** Extract to read **
---

RIYADH: Whether you loved it or hated it, followed it casually or watched every episode twice, chances are you’ve at least heard of the HBO smash hit series “Game of Thrones.” The eight-season fantasy epic, which began 10 years ago today, has secured its place in pop culture history as one of the most famous TV shows of all time.

The adaptation of George R. R. Martin’s A Song of Ice and Fire novels, the show began on April 17, 2011, to an audience of eager fans. Over the course of its run, the show has garnered 160 Emmy nominations, taking home 59 of them, making it one of the most successful shows in history.

Najla Hussam, an avid fantasy fan who cited Martin as one of her favorite authors, told Arab News that the show provided a way for her to bond with her father, who started reading A Song of Ice and Fire when the first volume was published in 1996.

“My dad tried for years to get me to read the novels, but I honestly just wasn’t that interested. When the TV series first came out, he asked me to watch the first season with him to see if he could get me to change my mind about it. I was hooked instantly, and once the season was over, I borrowed all the books from him so we could discuss our theories about how the future of the show might look,” she said.

The show has also gained notoriety for other reasons. Due to its exclusivity of being shown on the HBO network, the show is also famous for being the most pirated TV series of all time. Consistently throughout its run, Game of Thrones topped the lists of most illegally viewed shows online, as many fans couldn’t afford or gain access internationally to HBO’s viewing and streaming services.

---

** Extracted material **
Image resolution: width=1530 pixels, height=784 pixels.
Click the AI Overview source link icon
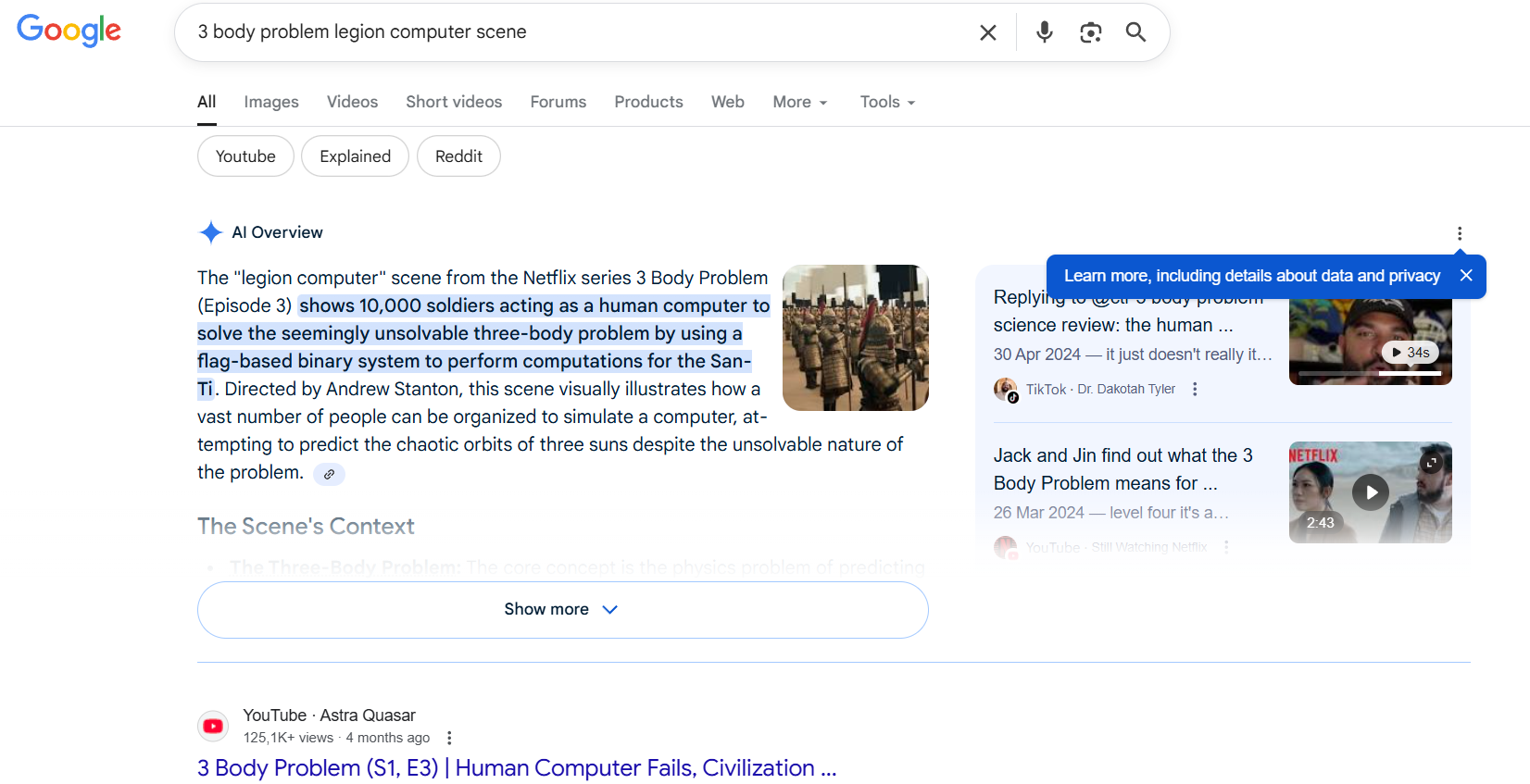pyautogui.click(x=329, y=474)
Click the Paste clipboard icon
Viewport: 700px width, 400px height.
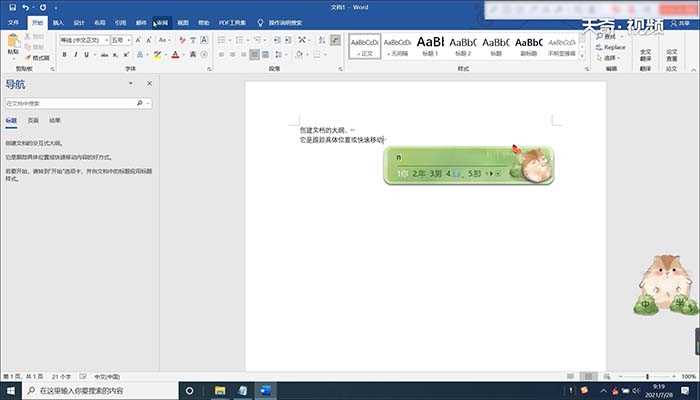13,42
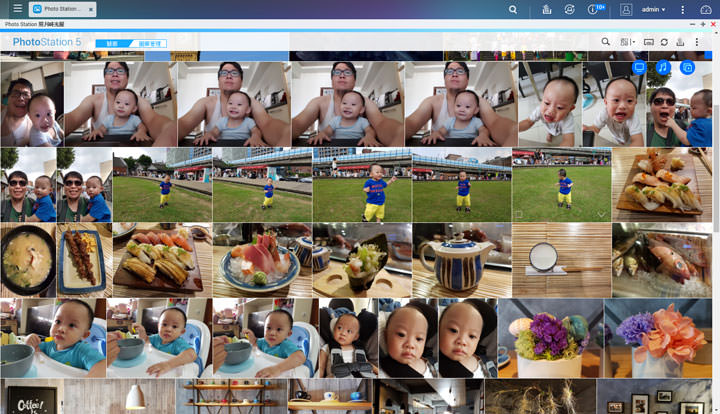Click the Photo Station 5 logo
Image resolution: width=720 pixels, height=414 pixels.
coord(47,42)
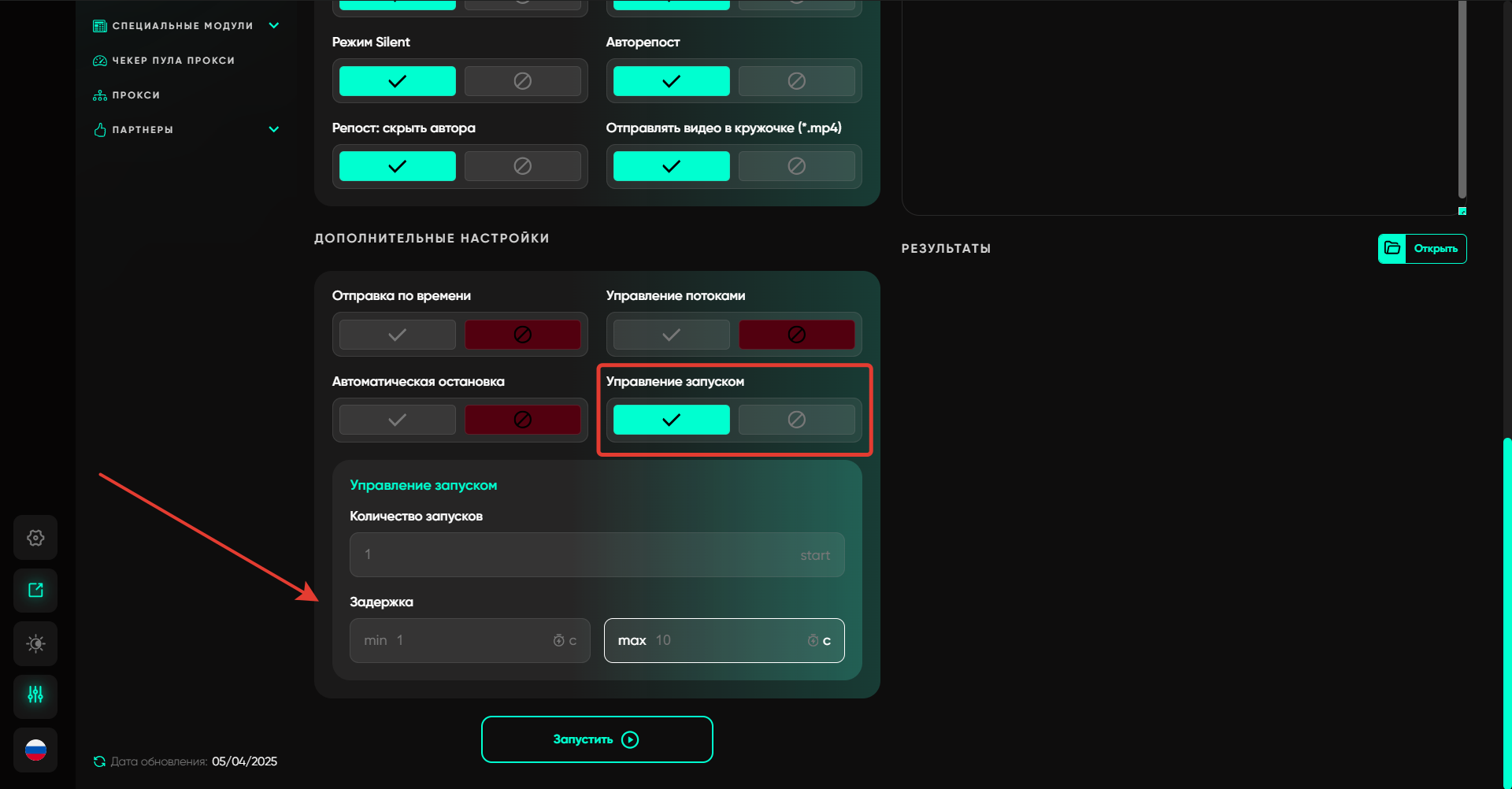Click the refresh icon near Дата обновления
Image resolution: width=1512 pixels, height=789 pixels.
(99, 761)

---

Answer these questions about the Game of Thrones article above:
1. On what date did the show begin?
2. How many Emmy awards did the show win?
3. In what year was the first volume of A Song of Ice and Fire published?

** Correct response **
1. April 17, 2011
2. 59
3. 1996